Materials: Wool thread on linen
Artist: Rose Standish Nichols
Date: Circa 1890
To see this object in the Nichols House Museum online collection, search for 1961.505.1a here: http://nicholshouse.pastperfect-online.com/36637cgi/mweb.exe?request=ks
Rose Nichols never stayed idle long. In addition to her professional work in garden design, she had several favorite leisure activities to fill her time. July’s post detailed Rose’s skill at woodworking, a hobby which may surprise some visitors, but Rose also excelled at needlework, which was a more “traditional” pursuit for young women in the nineteenth century. Rose studied needlework on her own as a young adult, but during the eighteenth and nineteenth century, many girls of the middle and upper classes in America learned stitching and embroidery as part of their early education and as an introduction to household work.
They displayed their talents through embroidering their clothing and in the decorative pieces they made, which could be used to ornament their homes. In the colonial period and into the 1800s, many young girls stitched samplers to demonstrate their literacy and moral education. Samplers commonly featured the alphabet, numbers (1-10), and/or a Bible verse and the maker’s name cross-stitched on canvas with silk thread.
As these young girls learned more complicated stitching, they moved on to crewelwork. Crewel is a form of embroidery which typically uses wool thread on linen. Many of the typical crewel stitches and design motifs were developed in England just after the reign of James I in the seventeenth century. After the basic stitches, crewel stitches can be quite complicated, using the weight of the wool thread to create elaborate textured designs. Crewelwork went in and out of fashion with decorative needleworkers over the next two hundred years, until the Victorians revived crewel stitching in the last quarter of the nineteenth century. Bed hangings were a common household textile women embellished with crewelwork.
As a young woman, Rose Nichols hand-stitched the crewelwork on the bed hangings pictured here (right). These hangings decorate the four-poster bed in Rose’s room at the museum. As a professional garden designer and lifelong gardener, Rose loved to decorate with floral designs. The pattern she used for these hangings was inspired by a Queen Anne-period textile Rose saw at the Museum of Fine Art here in Boston.

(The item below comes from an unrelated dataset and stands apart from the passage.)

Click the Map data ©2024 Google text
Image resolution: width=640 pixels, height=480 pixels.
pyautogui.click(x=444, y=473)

Later in her life, Rose also stitched this sampler (left), on display in the parents’ bedroom at the museum. While one hundred years previously samplers were created by young girls to illustrate their education and status, by 1911 they had become sought after decorative items. This change was influenced by the Colonial Revival, an American decorative arts and cultural movement of the late nineteenth and early twentieth centuries which shaped Rose’s taste in interior design.
As its name suggests, the Colonial Revival emphasized a return to the cultural values and design features associated with the American colonial era. During the age of booming industry in the United States, supporters of the Colonial Revival believed in the value of the pre-industrial lifestyle, including making things by hand, like embroidery pieces. Original colonial samplers became collectibles, and in the early 1900s, sampler stitching became a leisure activity for middle-class women. Popular women’s magazines printed many pages of patterns for women to replicate. Rose based her 1911 sampler on a Spanish sampler made by Rosalia Escolar in 1842. The 1842 original is in the textile collection at the Museum of Fine Arts, Boston.

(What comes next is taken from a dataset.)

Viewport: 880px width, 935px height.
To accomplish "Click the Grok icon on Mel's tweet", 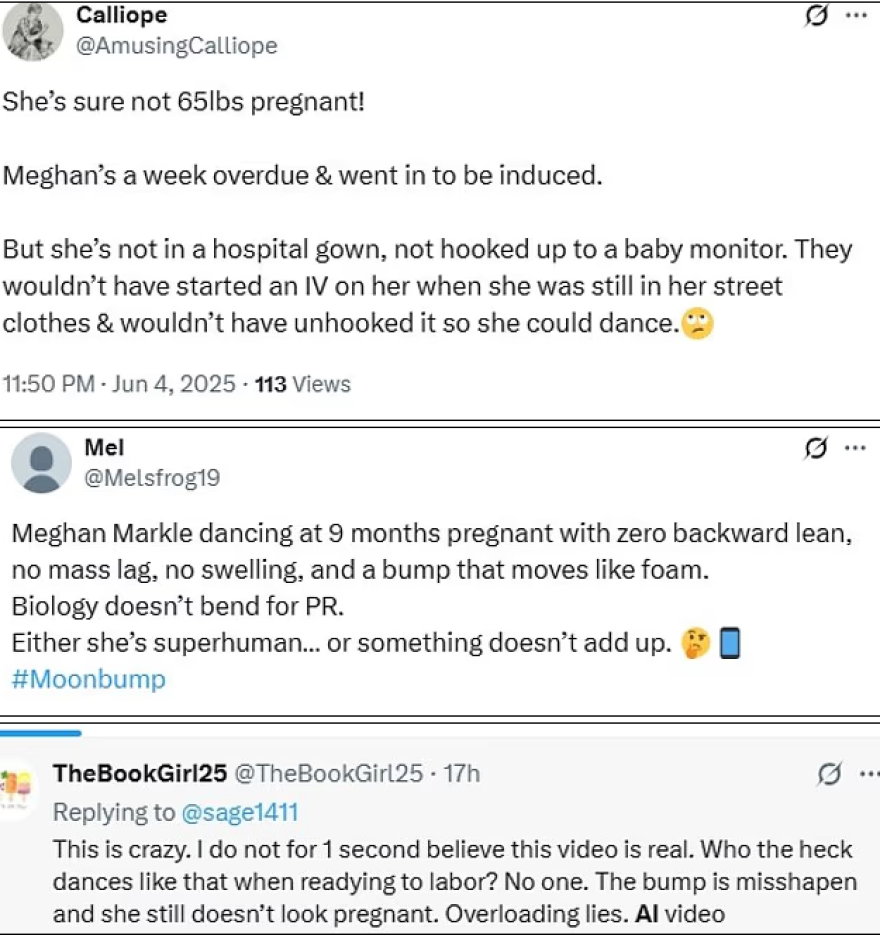I will 816,448.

To see Rose’s bed hangings and sampler, and many more examples of her needlework, please visit us at the Nichols House! To participate in our Community Embroidery Project based on Rose’s work, visit the museum after September 20.

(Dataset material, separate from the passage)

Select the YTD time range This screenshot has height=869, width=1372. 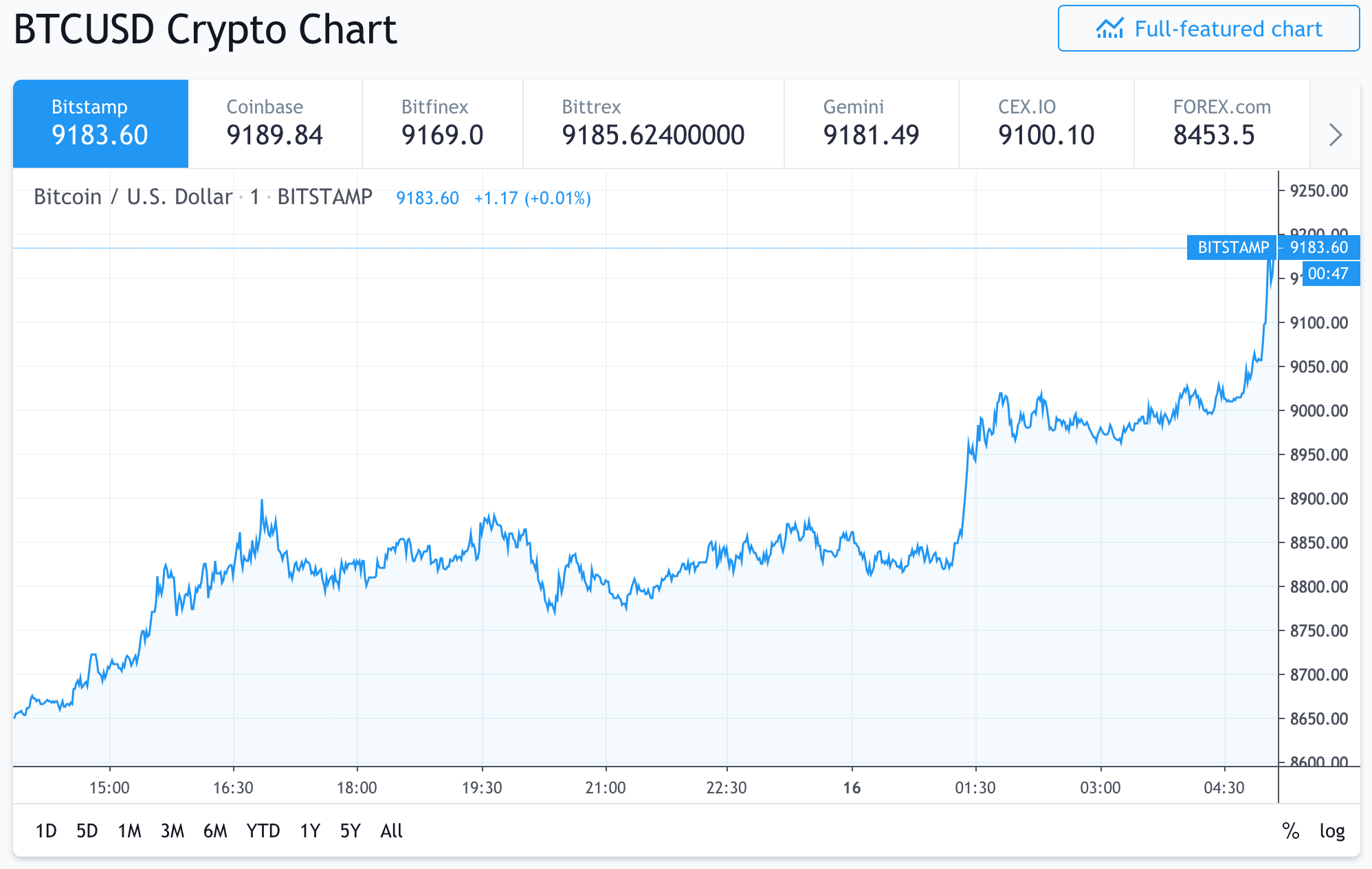pos(263,831)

Crewel stitch examples from Pleasures of Crewel: A book of elementary-to-elegant stitches & new embroidery designs by Jo Springer (New York: Golden Press, 1972).
By Collins Warren, Summer 2015 Intern
 Candace Wheeler, The Development of Embroidery in America (New York: Harper & Brothers, 1921), 53; Beverly Gordon, “Spinning Wheels, Samplers, and the Modern Priscilla: The Images and Paradoxes of Colonial Revival Needlework,” Winterthur Portfolio 33, no. 2/3 (1998): 165.
 Ibid., 45.
 Ibid., 53-54.
 Ibid., 48.
 Jo Springer, Pleasures of Crewel: A Book of Elementary-to-Elegant Stitches & New Embroidery Designs (New York: Golden Press, 1972), 1-2.
 Ibid., 7.
 Ibid., 30.
 Ibid., 9.
 Gordon, “Spinning Wheels,” 165.
 Ibid., 170.
 Ibid., 175-176.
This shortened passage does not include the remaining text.